Giuliana Musso, proseguendo la sua infaticabile ricerca di un teatro che diventi sempre meno teatro e sempre più comunità che riunisce e si riunisce, approda al teatro Ca' Foscari di Venezia  con Mio Eroe, scritto e diretto da lei stessa, seppur con la complicità di Alberto Rizzi, e prodotto da  La Corte Ospitale, divenuta ormai da tempo luogo di elezione e di riferimento per tutta la sua produzione. Lo spettacolo è in scena al Teatro Ca' Foscari di Venezia mercoledì 15 marzo alle 20,30.

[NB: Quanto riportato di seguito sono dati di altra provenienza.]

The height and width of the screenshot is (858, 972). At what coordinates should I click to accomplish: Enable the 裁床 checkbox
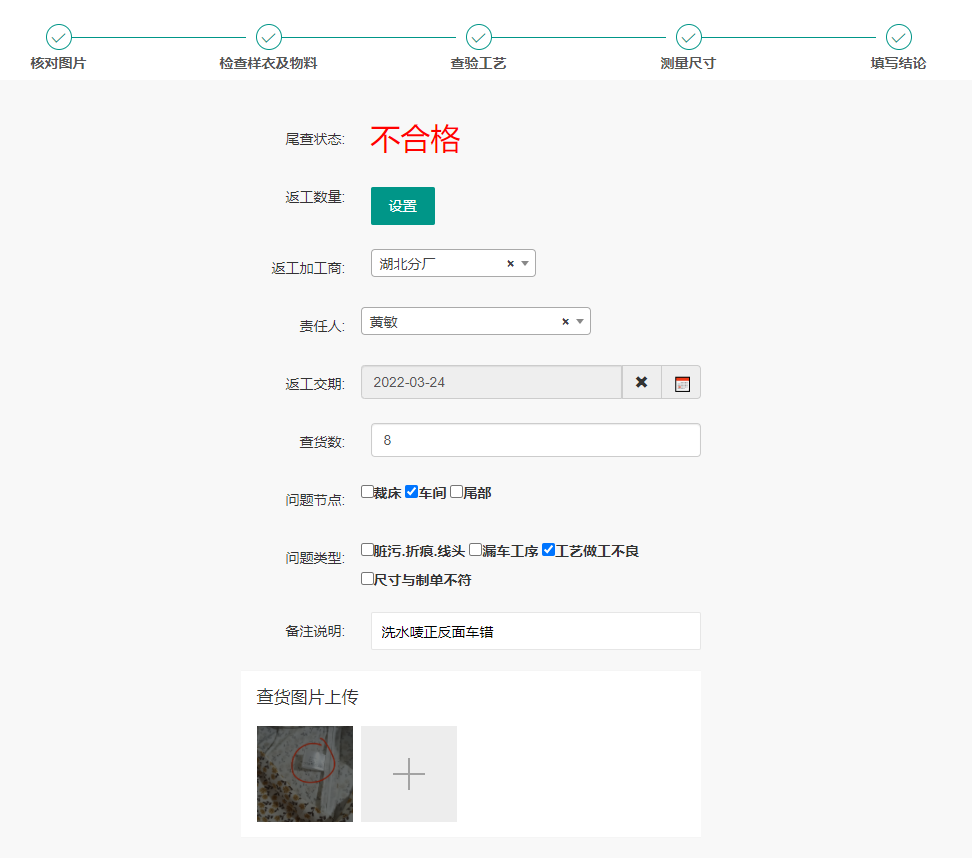tap(367, 492)
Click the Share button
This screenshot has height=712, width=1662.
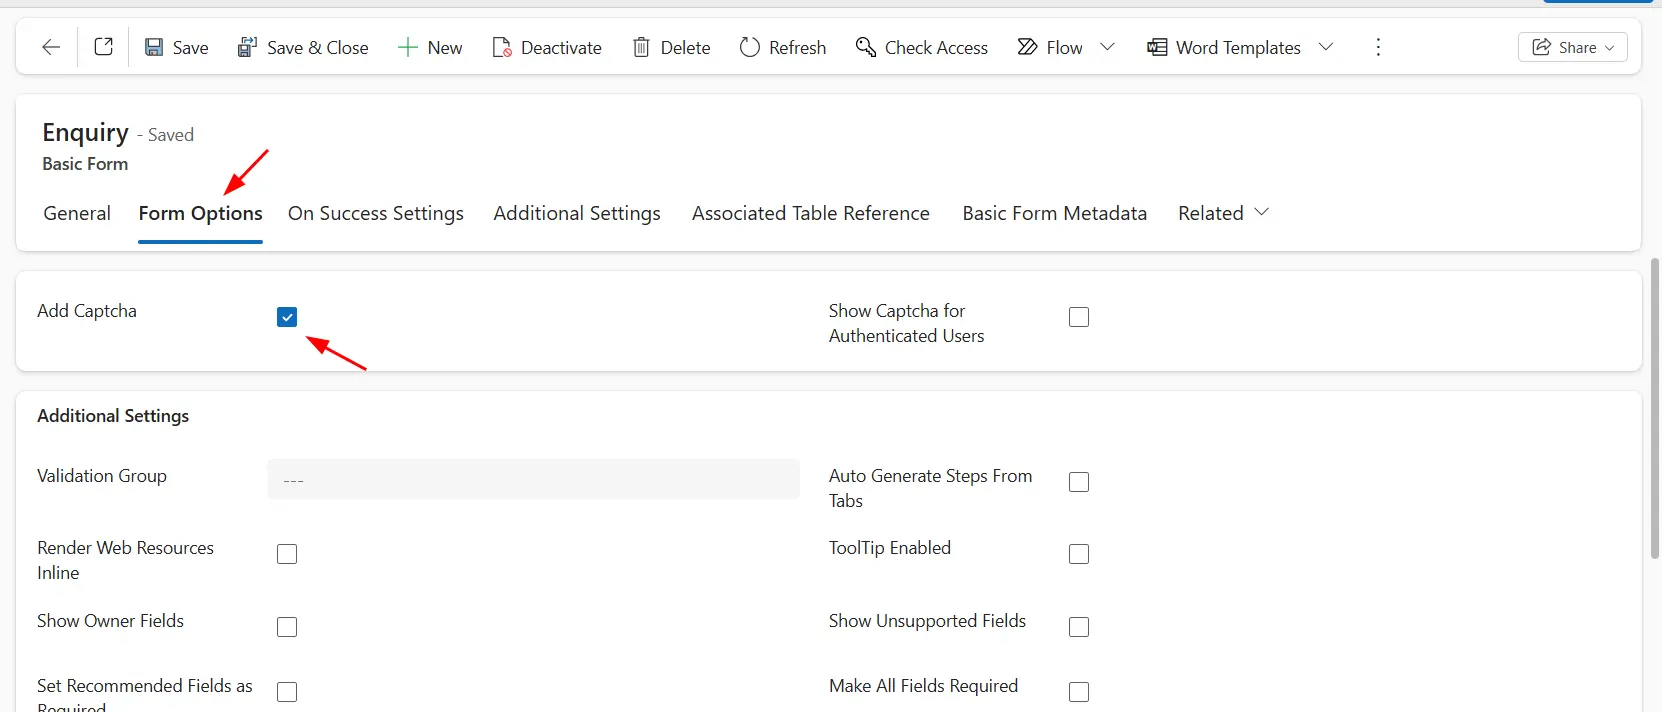[x=1572, y=47]
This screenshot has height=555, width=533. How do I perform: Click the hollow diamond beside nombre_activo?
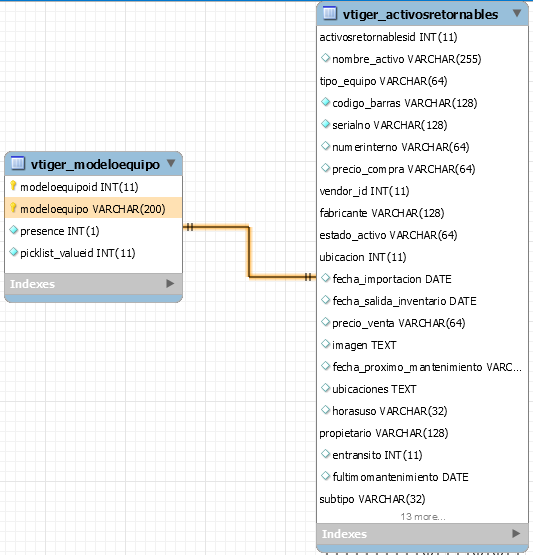tap(325, 58)
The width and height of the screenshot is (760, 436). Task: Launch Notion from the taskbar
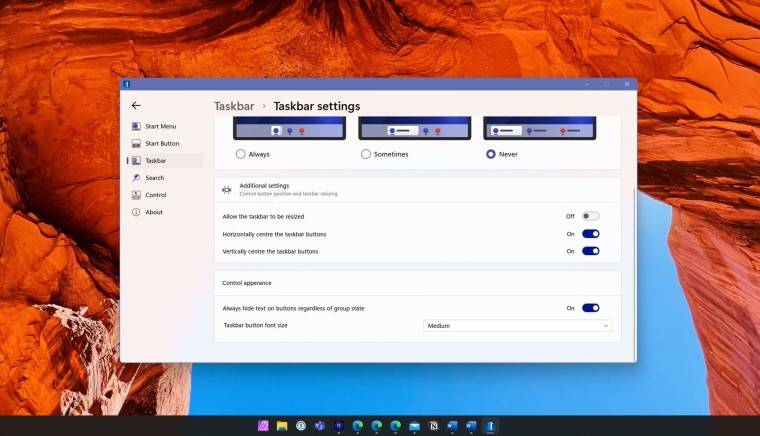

La guerra che verrà non è la prima
Lo spettacolo è ispirato alla biografia di alcuni dei 53 militari italiani caduti in Afghanistan tra il 2001 e il 2014, tuttavia a parlare sono le voci delle loro madri. Madri che testimoniano con devozione la vita dei figli che non ci sono più, ne ridisegnano il carattere, il comportamento, gli ideali. Costruiscono un altare di memorie personali che trabocca di un naturale amore per la vita. Cercano parole e gesti per dare un senso al loro inconsolabile lutto ma anche all’esperienza della morte in guerra, in tempo di pace. Il tema dunque è la guerra ovvero le guerre, meglio ancora la guerra come segno della contemporaneità e come paradossale trait d'union tra microstorie e Storia con la esse maiuscola.

Dolore di madri e miti eroici
Nell’alveo di racconti intimi, a tratti lievi, a tratti drammatici, prende però forza e si fa spazio un discorso etico e politico. La voce stigmatizzata della madre dolorosa, che da sempre viene ricondotta allo spazio dei sentimenti, apre dunque un varco, esce dagli stereotipi e si pone interrogativi puntuali sulla logica della guerra, sull’origine della violenza come sistema di soluzione dei conflitti, sul mito dell’eroe e sulla sacralità della vita umana.
Il dolore delle madri può superare la retorica militaristica, ma i temi della pace e della maternità, purtroppo, risuonano ancora per quello che sono: pubblicamente venerati e segretamente dileggiati.